A Spotlight on women in the UK rail workforce

We all know that rail is a male-dominated workforce. The sector has been taking many different steps and implementing a range of initiatives to broaden the demographic profile of the workforce, including women. However, it is clear that challenges remain and there is more to be done.

In this article, we use NSAR Rail Workforce Survey[1] 2023 data to form a snapshot of women working in rail – looking at what proportion of the workforce are women, what types of work they do and their concentration in senior leadership.

Figure 1

The proportion of women in the rail workforce is 16.3%, as illustrated in Figure 1. This figure has steadily increased since the inception of the NSAR Rail Workforce Survey (in 2016) and, despite a dip in 2022, the numbers are showing a positive upward trend, as shown in Figure 2. Since 2016, the proportion of women in rail has increased by over 5 percentage points.

Figure 2


Asset type by gender

It is easier to target recruitment efforts when demographics are known. Using the Rail Workforce Survey data, we have investigated the gender proportions in different asset types and skill levels across the rail workforce to help employers with their recruitment strategies.

Figure 3

Each job role fits within an asset type. Figure 3 compares asset type to gender. It shows women have the highest profile in the asset type of Business Management, which includes corporate support functions such as HR, finance and administrative roles. Operations and Property, Stations & Depots have the next highest proportions. These asset types have a higher number of customer-facing roles.

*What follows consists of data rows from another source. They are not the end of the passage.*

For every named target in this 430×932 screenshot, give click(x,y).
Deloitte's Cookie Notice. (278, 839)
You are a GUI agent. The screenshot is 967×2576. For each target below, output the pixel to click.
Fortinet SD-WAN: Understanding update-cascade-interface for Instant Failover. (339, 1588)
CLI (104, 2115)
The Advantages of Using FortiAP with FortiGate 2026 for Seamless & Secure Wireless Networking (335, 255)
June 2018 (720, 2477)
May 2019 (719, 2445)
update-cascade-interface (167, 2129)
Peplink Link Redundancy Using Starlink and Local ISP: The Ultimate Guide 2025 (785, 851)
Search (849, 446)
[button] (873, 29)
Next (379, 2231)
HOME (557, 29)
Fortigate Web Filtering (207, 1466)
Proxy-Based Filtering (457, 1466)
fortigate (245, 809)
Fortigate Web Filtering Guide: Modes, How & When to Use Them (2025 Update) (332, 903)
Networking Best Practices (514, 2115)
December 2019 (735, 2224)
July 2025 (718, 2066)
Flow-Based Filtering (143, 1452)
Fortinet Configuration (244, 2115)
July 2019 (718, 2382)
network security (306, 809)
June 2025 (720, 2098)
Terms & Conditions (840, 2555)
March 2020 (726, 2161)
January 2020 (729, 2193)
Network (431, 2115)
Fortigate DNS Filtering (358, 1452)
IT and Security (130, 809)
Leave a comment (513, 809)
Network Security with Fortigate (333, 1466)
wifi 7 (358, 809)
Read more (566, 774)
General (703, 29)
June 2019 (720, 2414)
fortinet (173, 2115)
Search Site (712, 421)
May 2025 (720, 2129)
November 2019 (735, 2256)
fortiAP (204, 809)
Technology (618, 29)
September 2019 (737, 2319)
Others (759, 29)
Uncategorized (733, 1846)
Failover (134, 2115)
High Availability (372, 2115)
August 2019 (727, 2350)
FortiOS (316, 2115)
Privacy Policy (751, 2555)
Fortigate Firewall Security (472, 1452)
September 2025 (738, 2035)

At the other end of the scale, Electrification & Plant and Civils & Structures have less than 10% of the employees categorised as women. These figures indicate that these asset types would be ideal places to start increasing the number of women in the workforce, especially because they have a high people need compared to other asset types.


Women in leadership

Sector leaders are aware of the need to increase the proportion of women in senior roles. Currently, just 8.5% of women are in Skill Level 6 (senior) or Skill Level 7 (executive) roles, compared to 11% of men.

It is useful to understand which areas and roles women are excelling in. Business Management has the highest proportion of women and the highest proportion in senior roles. The Operations asset type, which includes back office and support roles like HR and payroll, has the second-highest proportion of women but the lowest numbers in senior roles.

Figure 4

Rail must create a diverse and inclusive workforce to reflect the communities it serves and ensure equity of opportunity for current and future employees. Broadening the range of diverse skill sets is crucial if the rail sector is to be attractive to different types of people and competitive with other industries. Diversity has been proven to improve productivity.

The industry should persist in providing opportunities to increase the number of women in the workforce. While numbers are trending in the right direction, there is more to do. Continued implementation of strategies such as job-shares, increased opportunities for part-time working and increased role flexibility are evidence that the sector is attempting to adapt and attract from a different resource pool.

Other opportunities to increase diversity include using open and fair recruitment policies to attract candidates from the widest pool, such as blind CV screening and diverse interview panels. Building a culture of inclusion and respect by developing policies on equality, diversity and inclusion (EDI) is also important.

[1] The NSAR Rail Workforce Survey is an annual comprehensive survey of rail industry professionals, profiling approximately 95% of the workforce including the supply chain.